I really hope I will not be forced to live more than the two that I'm currently living. My short contacts with the Indians and the Chinese were shocking, but well, I guess I can understand Brazilians to some degree.

4 Jul 2005 (updated 4 Jul 2005 at 14:17 UTC) »

Almost a month ago I told about a security bug I found and I was very excited about. Since enough time has passed, and the involved package, HelixPlayer, has now been released, I believe I can mention it now. The Red Hat guys told me they have fixed the issue, but they preferred that I keep my mouth shut about it until they release the updated HelixPlayer.

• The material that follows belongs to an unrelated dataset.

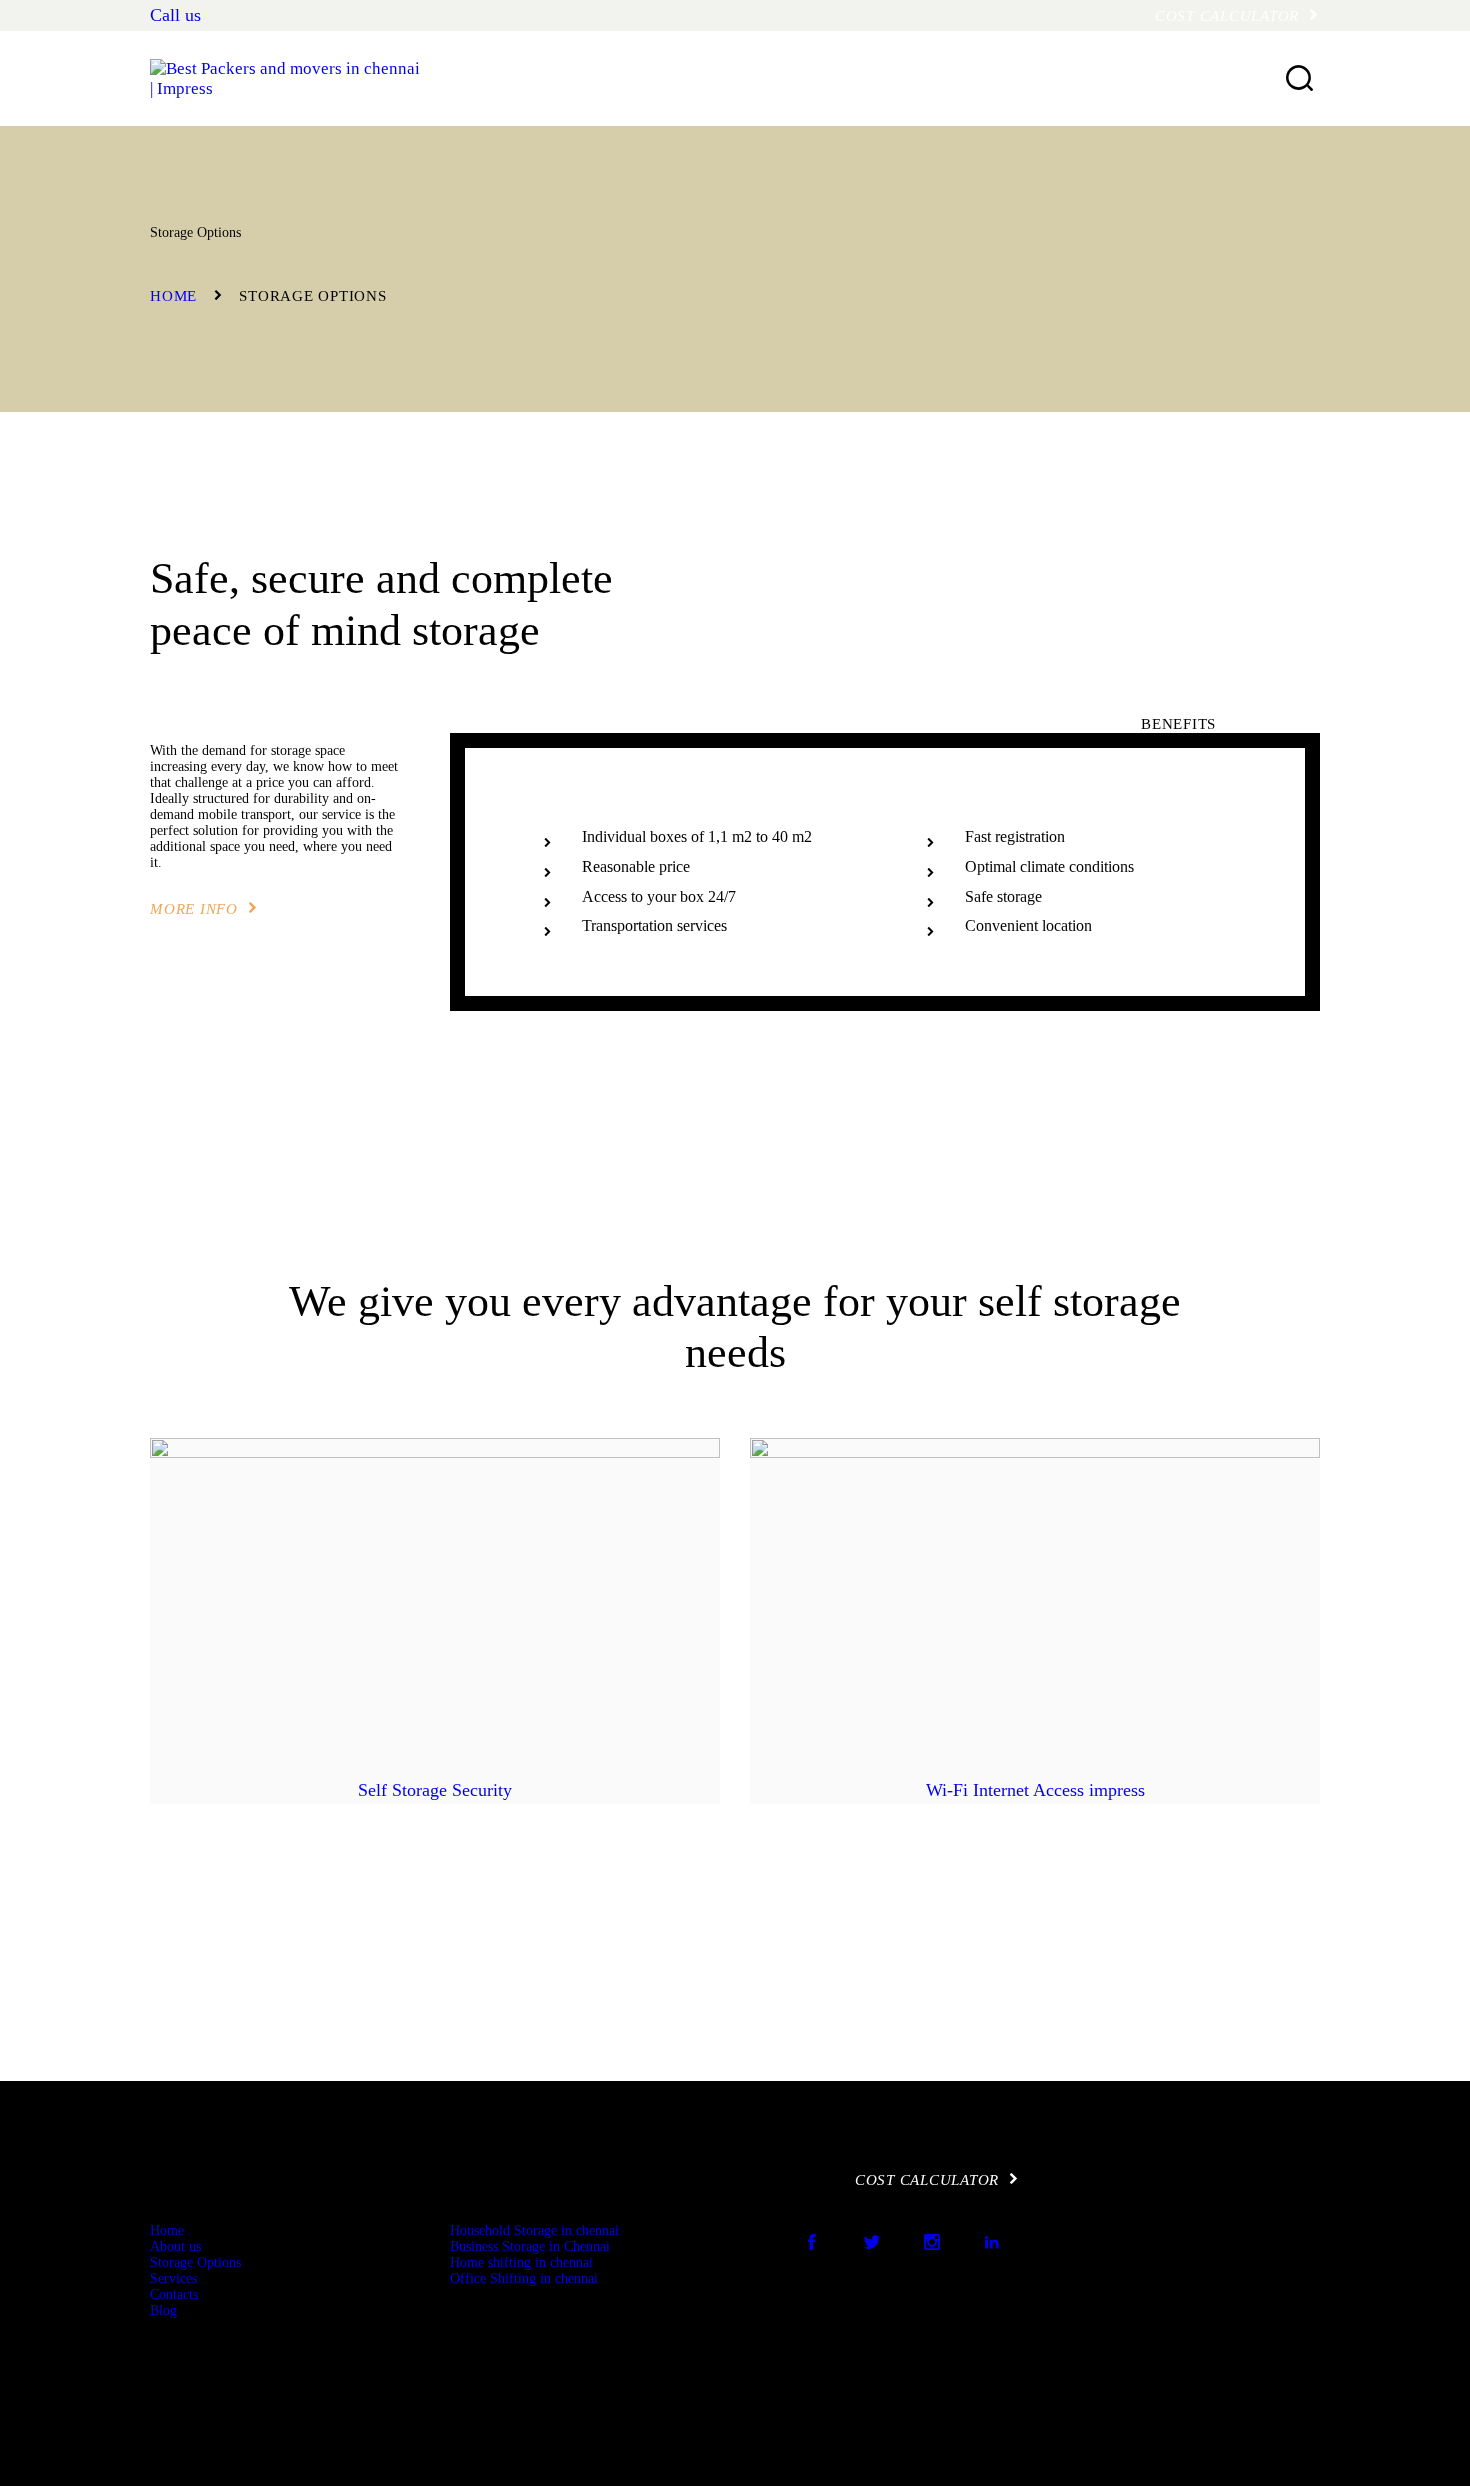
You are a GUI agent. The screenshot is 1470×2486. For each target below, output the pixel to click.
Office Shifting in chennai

The problem was with the CVS system of Fedora Core, and the way it and related policies was implemented. In short, it was like this:

In Fedora Core, only the distro-related patches are kept in the CVS, and the upstream tarballs for the packages are kept somewhere else behind an HTTP server. There is anonymous access to the CVS, but through a little weird setup and directory hierarchy which is very probably not the same as what the people with commit access see. The tarballs are then supposed to be downloaded by a makefile system that reads a file (available in the CVS) called "sources" which has filenames and MD5 sums for them. They are downloaded through an HTTP server specially configured for this, which would only give you the file if you give it the right filename, package name, and checksum.

The problem was with the CVS commits mailing list. I was browsing through the list and suddenly found that there are a few emails about commits to branches called "FC3-embargo" and "FC4-embargo", which I tried several ways to access using the CVS, to no avail. Being the ignorant guy I am about the software security processes, I even had no clue what the hell "embargo" could mean.

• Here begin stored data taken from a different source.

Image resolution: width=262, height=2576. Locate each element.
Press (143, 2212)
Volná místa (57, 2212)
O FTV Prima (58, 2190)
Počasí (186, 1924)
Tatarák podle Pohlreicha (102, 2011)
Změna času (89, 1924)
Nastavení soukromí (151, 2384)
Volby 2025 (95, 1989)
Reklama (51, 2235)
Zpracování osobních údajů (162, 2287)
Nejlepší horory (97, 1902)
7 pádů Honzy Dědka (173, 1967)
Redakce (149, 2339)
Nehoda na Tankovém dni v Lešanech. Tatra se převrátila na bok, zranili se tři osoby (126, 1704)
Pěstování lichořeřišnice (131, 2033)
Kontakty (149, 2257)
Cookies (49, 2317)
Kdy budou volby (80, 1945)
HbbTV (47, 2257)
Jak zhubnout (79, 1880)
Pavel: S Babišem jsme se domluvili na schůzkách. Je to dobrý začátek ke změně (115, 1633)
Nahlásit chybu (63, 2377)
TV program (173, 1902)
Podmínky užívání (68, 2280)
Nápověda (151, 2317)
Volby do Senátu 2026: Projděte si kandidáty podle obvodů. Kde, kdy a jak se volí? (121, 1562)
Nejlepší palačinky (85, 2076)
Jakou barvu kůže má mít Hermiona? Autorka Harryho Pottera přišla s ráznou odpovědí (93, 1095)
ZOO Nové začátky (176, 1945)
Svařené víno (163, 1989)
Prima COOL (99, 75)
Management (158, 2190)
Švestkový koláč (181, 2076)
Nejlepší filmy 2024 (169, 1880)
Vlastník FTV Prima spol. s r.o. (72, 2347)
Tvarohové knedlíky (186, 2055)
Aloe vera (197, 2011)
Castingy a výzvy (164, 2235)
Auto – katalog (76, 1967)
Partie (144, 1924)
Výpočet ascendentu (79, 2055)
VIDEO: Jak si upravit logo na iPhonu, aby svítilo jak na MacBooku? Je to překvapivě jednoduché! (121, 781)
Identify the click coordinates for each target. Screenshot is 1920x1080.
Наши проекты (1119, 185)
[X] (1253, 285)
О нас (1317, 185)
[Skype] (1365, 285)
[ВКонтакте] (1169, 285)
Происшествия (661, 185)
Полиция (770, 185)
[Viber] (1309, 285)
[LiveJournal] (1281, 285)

Anyway, after searching the Red Hat site and the Google over those two branch tags, and coming to nothing, I tried the "embargo" word, and after lots of confusion found what it really means. (It is a term for cases when a security bug is known to the maintainer of the software but he doesn't tell the public about it and doesn't commit a patch to the CVS either, but tells the vendors, mostly distro people, about it and they arrange a time for simultaneous release of patches and keep everything secret before that.)

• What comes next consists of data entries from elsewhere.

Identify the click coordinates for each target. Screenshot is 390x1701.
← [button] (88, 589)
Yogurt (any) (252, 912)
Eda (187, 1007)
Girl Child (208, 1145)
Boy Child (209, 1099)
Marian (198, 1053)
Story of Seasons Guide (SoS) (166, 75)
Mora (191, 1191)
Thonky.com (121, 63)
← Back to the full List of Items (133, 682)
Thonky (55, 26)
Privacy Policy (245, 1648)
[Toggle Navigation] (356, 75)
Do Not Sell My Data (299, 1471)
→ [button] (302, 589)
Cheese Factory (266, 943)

When I found it, I thought "Fine, it's a security thing, and I probably shouldn't know about it". But I suddenly thought "But weren't the committed patch about a new version, 1.0.5? If there is a new upstream tarball, maybe I could get it and feed the curiosity?" Helping the curiosity was that it was committed by GNOME's J5, who I had assumed could read Han characters when I met him in Norway, based on his face, which I am still ashamed of (he is half Italian-half Thai, IIRC), who had made the commit.

After playing a little with the HTTP server, and seeing that I can get nowhere without the MD5 sum, I suddenly realized that may be the changes to the "sources" file are also in the emails. Yes, they were there. So I constructed the URL and got the tarball easily. I had an embargoed tarball in my hands.

I tried to find J5 on the IRC, couldn't find him, tried the Red Hat bugzilla, found that there is no security checkbox for bugs related to Fedora Core infrastructure, but found the link there about security bugs and Red Hat's "secalert" team. Imported their GPG key and emailed them about it. (The sad thing is that I can no longer read the email I sent, because evolution keeps it under secalerts' chain and lock.) They confirmed the issue, fixed it to some degree, and asked me very politely (but with lots of rechecking to make sure I understand them) to not disclose the issue until the new HelixPlayer (the package I tried) is released.

The lessons I learned: Be curious and try things, apart from the educational benefits it may prove good for lots of other people. You never know when you have found a security issue. Several other people may have overseen it by simply thinking the way they do and not thinking the way you do. Don't underestimate your own eyeball.

TeX: Wow! Thanks to the recent log I just found that the great Karl Berry, a TeX guru and president of TUG, has a blog on advogato.